* Stated goal
Reproduce word for word every line from the one containing "1105x576 pixels." through the end of the rows below, including both ends.

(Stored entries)
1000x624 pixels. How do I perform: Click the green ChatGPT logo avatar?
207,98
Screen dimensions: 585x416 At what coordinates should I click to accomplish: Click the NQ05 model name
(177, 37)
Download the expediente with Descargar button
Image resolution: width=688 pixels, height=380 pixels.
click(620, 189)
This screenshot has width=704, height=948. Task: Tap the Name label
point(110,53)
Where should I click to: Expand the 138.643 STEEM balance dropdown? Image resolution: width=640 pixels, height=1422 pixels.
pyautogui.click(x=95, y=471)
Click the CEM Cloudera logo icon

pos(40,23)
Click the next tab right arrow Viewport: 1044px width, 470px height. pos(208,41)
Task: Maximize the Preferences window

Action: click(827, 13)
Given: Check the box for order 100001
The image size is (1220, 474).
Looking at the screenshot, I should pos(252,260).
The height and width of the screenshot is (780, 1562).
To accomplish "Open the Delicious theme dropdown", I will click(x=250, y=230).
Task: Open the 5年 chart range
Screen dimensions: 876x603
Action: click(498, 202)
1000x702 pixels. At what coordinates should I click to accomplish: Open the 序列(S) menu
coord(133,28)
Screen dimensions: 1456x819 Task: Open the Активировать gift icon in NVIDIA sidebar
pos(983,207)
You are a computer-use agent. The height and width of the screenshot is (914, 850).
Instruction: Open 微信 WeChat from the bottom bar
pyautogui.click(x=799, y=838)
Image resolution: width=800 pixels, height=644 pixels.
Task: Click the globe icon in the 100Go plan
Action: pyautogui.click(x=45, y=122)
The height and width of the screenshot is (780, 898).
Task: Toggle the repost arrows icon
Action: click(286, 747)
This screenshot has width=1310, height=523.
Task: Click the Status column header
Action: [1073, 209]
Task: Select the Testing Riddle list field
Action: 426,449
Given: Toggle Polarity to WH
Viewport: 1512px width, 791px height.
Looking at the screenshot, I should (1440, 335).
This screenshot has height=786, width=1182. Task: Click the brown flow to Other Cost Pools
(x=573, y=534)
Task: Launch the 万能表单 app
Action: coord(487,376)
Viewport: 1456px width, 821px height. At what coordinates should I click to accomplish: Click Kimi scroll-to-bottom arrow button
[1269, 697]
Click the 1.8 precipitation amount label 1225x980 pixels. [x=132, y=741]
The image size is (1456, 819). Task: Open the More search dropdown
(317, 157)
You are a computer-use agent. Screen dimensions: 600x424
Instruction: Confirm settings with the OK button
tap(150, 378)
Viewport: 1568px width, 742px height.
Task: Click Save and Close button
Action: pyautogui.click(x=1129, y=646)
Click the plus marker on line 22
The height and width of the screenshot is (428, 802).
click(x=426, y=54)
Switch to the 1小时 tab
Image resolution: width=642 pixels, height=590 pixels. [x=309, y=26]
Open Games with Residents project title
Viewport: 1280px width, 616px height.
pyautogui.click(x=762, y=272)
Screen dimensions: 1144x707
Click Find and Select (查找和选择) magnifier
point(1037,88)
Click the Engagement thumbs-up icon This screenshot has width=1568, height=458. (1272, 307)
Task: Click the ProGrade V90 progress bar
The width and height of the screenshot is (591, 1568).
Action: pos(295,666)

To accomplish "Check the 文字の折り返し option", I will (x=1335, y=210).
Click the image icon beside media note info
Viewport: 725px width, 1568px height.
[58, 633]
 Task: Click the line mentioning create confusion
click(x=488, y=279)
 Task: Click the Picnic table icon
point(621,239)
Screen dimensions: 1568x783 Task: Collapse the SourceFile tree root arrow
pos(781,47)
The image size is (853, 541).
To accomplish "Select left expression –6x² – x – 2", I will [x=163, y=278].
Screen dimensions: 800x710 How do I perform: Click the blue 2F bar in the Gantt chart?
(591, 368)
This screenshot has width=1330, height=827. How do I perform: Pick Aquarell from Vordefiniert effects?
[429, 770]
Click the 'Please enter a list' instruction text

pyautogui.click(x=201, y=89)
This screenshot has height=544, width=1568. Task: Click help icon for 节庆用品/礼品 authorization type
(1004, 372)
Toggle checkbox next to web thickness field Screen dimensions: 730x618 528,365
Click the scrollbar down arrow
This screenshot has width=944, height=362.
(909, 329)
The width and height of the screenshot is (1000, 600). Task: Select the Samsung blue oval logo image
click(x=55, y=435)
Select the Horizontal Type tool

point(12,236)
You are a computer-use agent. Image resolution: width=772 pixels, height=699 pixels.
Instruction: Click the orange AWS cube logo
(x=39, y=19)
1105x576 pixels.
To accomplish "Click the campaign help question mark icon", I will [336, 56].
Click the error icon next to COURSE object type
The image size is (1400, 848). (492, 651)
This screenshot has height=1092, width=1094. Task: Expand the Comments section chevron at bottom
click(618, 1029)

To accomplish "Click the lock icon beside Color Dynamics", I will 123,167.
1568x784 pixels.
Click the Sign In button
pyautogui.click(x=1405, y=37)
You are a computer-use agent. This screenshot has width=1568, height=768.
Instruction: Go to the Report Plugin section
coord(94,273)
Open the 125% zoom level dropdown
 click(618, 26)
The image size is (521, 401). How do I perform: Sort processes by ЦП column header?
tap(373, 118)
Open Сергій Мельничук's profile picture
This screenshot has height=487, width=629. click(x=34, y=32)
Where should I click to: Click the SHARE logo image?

* The reply
1105x576 pixels.
To accomplish "Click the campaign help question mark icon", I will [336, 56].
Click the error icon next to COURSE object type
The image size is (1400, 848). (492, 651)
This screenshot has height=1092, width=1094. Task: Expand the Comments section chevron at bottom
click(618, 1029)

To accomplish "Click the lock icon beside Color Dynamics", I will 123,167.
1568x784 pixels.
Click the Sign In button
pyautogui.click(x=1405, y=37)
You are a computer-use agent. This screenshot has width=1568, height=768.
Instruction: Go to the Report Plugin section
coord(94,273)
Open the 125% zoom level dropdown
 click(618, 26)
The image size is (521, 401). How do I perform: Sort processes by ЦП column header?
tap(373, 118)
Open Сергій Мельничук's profile picture
This screenshot has height=487, width=629. click(x=34, y=32)
Where should I click to: Click the SHARE logo image?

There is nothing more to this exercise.